Matsumoto smiled his kind smile and said, “One does not learn Ruby for oneself. One learns Ruby for others.”
“Ha,” the young man said, “then your way is not for me. I am not the cooperating type. I work on my own projects and my projects alone. No one but me reads my code.”
Matsumoto bowed his head and said, “All hackers cooperate, even you.”
“You are a fool, Matsumoto! Did I not just say I work alone?”
To this Matsumoto said, “Even those who work alone, cooperate with all the people they once were and all those they will become.”
This one makes no sense...
"A novice was trying to fix a broken Lisp machine by turning the power off and on.
Knight, seeing what the student was doing, spoke sternly: "You cannot fix a machine by just power-cycling it with no understanding of what is going wrong."
Knight turned the machine off and on.
The machine worked."
At risk of exposing my own misinterpretation of it, it does make sense if you read the section where Tom Knight is listed as a primary developer of LISP machines.
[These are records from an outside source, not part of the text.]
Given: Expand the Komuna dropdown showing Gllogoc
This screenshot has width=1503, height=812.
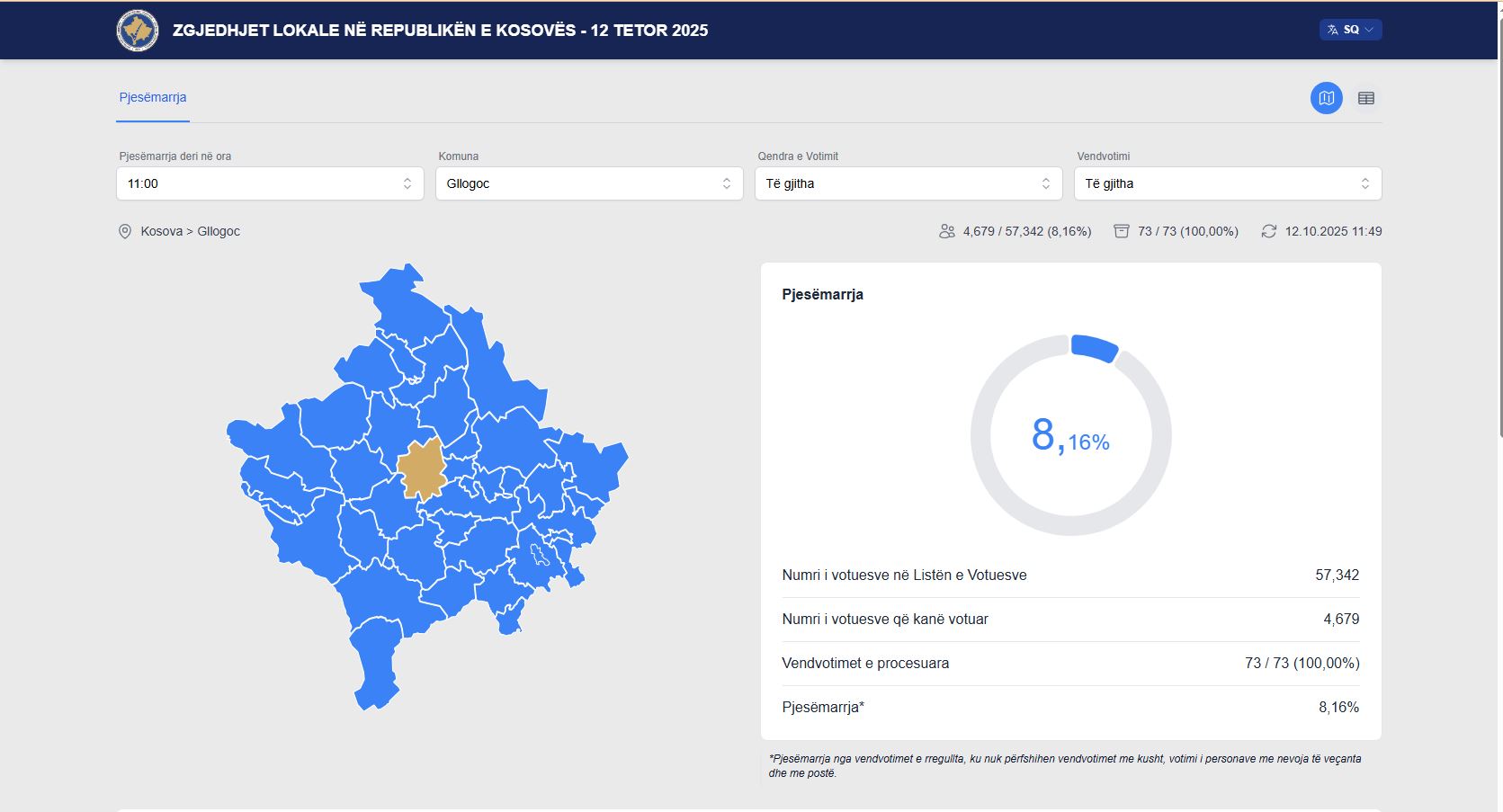Looking at the screenshot, I should pyautogui.click(x=589, y=183).
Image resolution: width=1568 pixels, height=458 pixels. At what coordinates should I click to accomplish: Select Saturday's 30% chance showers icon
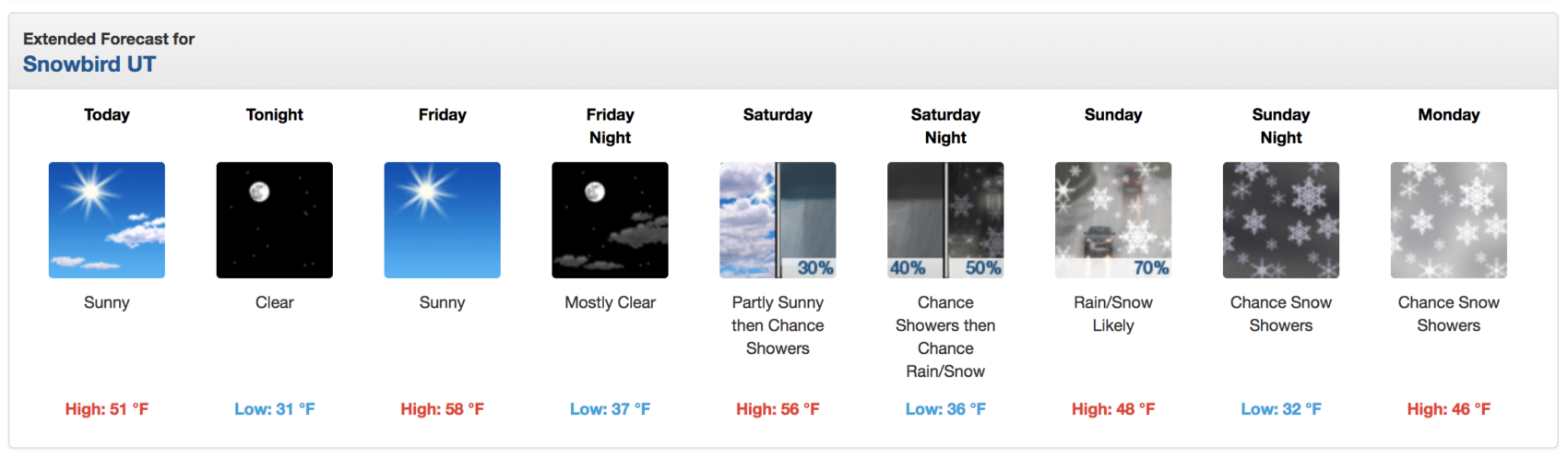tap(778, 220)
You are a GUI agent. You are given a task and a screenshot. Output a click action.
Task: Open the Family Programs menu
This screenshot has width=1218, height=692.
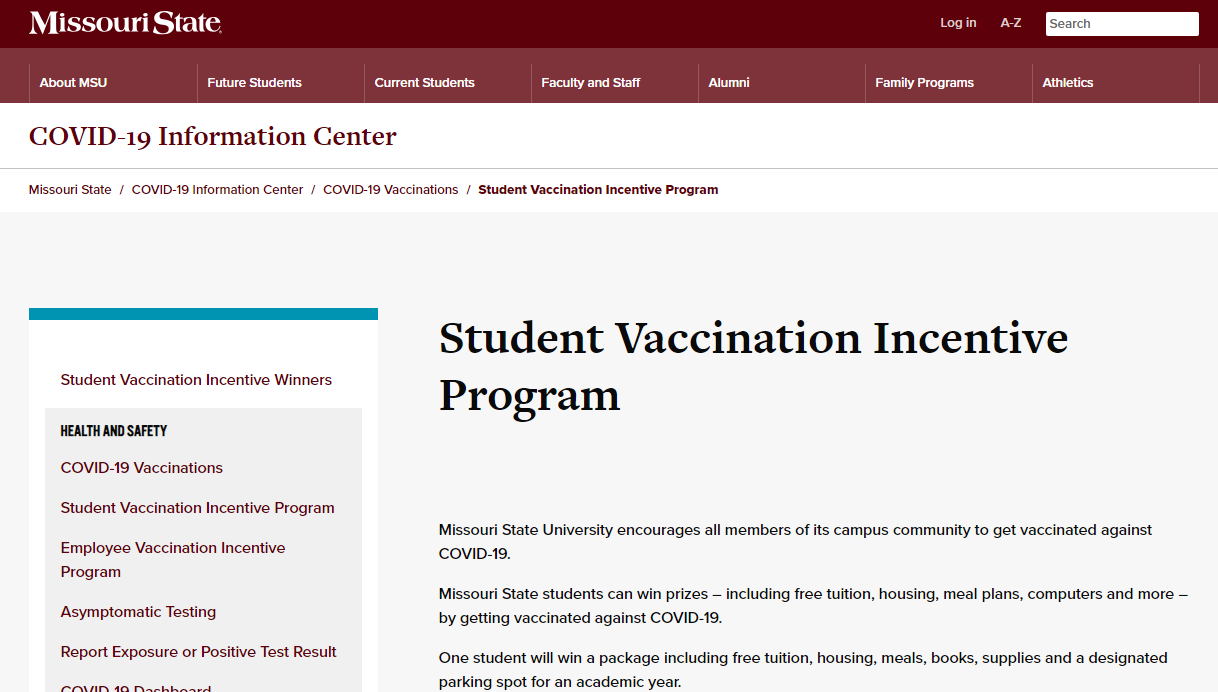pos(924,83)
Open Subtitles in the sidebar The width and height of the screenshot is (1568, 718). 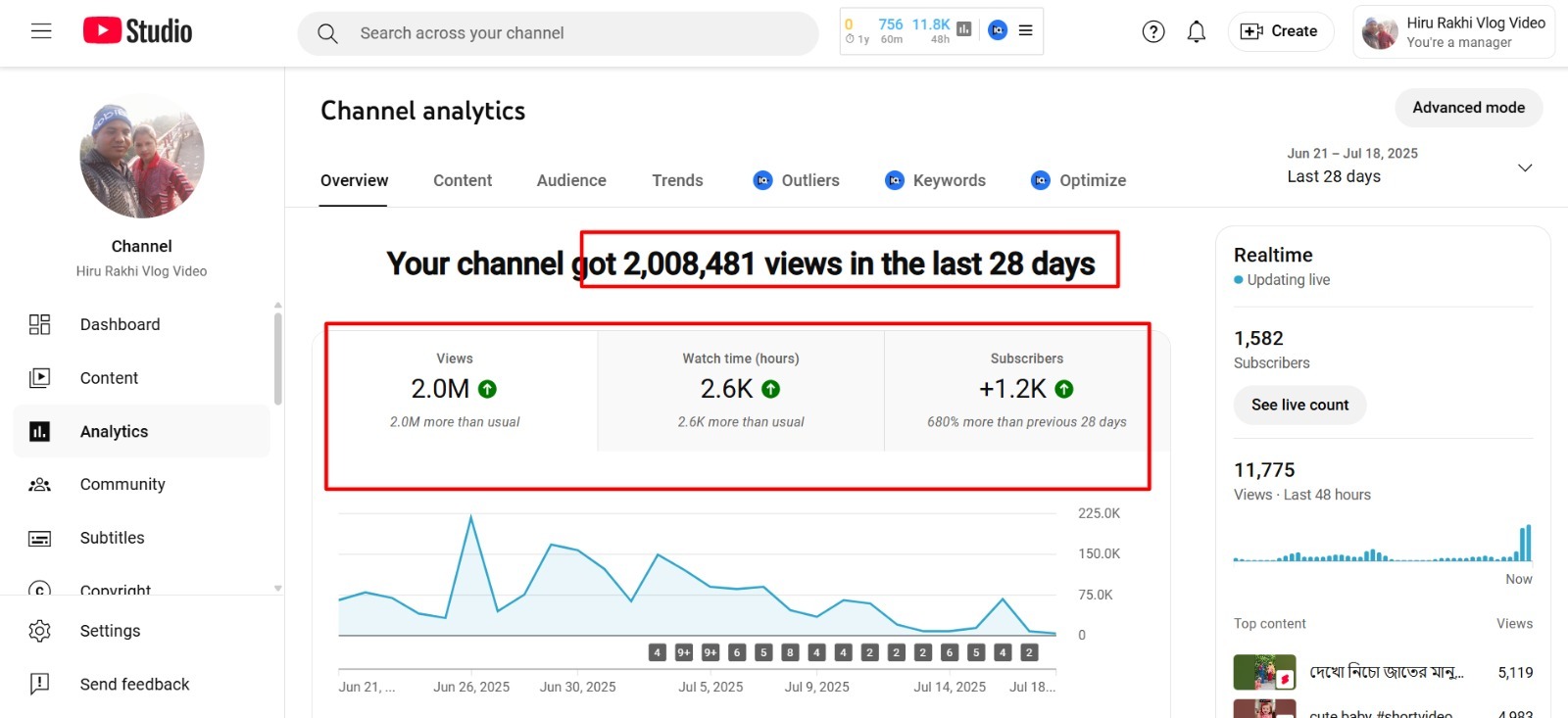point(112,538)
I believe the implication is that he understands it, whereas the novice does not, and the machine responds to his touch.
Knight knew enough to leave the machine off long enough for the capacitors to discharge so the machine started from a clean slate. The Novice was turning the machine back on too soon.
At greater risk of exposing my misinterpretation of it than jat850, my understanding was that his domain knowledge allows him to solve the problem directly rather than fumbling around with generic solutions (perhaps solving it accidentally). Some quality of the action affects the outcome, even though the approach is pretty much the same.
Some problems with my router call for a simple power cycle; others call for a power cycle with ~30 seconds unplugged from power. Someone without much knowledge of the router might do the same thing as me (power cycle), and it might even occasionally work (if s/he unplugs it, goes to make lunch, and comes back), but my domain knowledge enables me to solve the problem more consistently (seemingly magically).
Yes, that's the joke. It's not my favourite. A good hacker Koan should end with a non-trivial insight - this one is just trying to be funny, unless I'm missing something deeper.
I always interpreted it as a commentary on the difference between tool and application. You can both start and stop a wildfire by setting a single bush alight. It takes a fireman to know the difference.
I understand it to mean that the novice might be able to make the machine work by power cycling it, but he couldn't be sure he'd fixed it unless he understood the root of the problem.
Also essential is the seminal work The Tao of Programming, which is the first that assembled hacker koans into a published physical form, if I'm not mistaken.
When Matsumoto first came to these shores, he met a precocious young hacker who was strong in the way of Perl, which had many practitioners then.
“Matsumoto,” the young man said, “why should I learn your foreign Ruby? I am strong in the way of Perl, and I have yet to find a problem it is not flexible enough to solve.”
Matsumoto smiled his kind smile and said, “One does not learn Ruby for oneself. One learns Ruby for others.”
“Ha,” the young man said, “then your way is not for me. I am not the cooperating type. I work on my own projects and my projects alone. No one but me reads my code.”
Matsumoto bowed his head and said, “All hackers cooperate, even you.”
“You are a fool, Matsumoto! Did I not just say I work alone?”
To this Matsumoto said, “Even those who work alone, cooperate with all the people they once were and all those they will become.”
Upon hearing this, the young man was enlightened.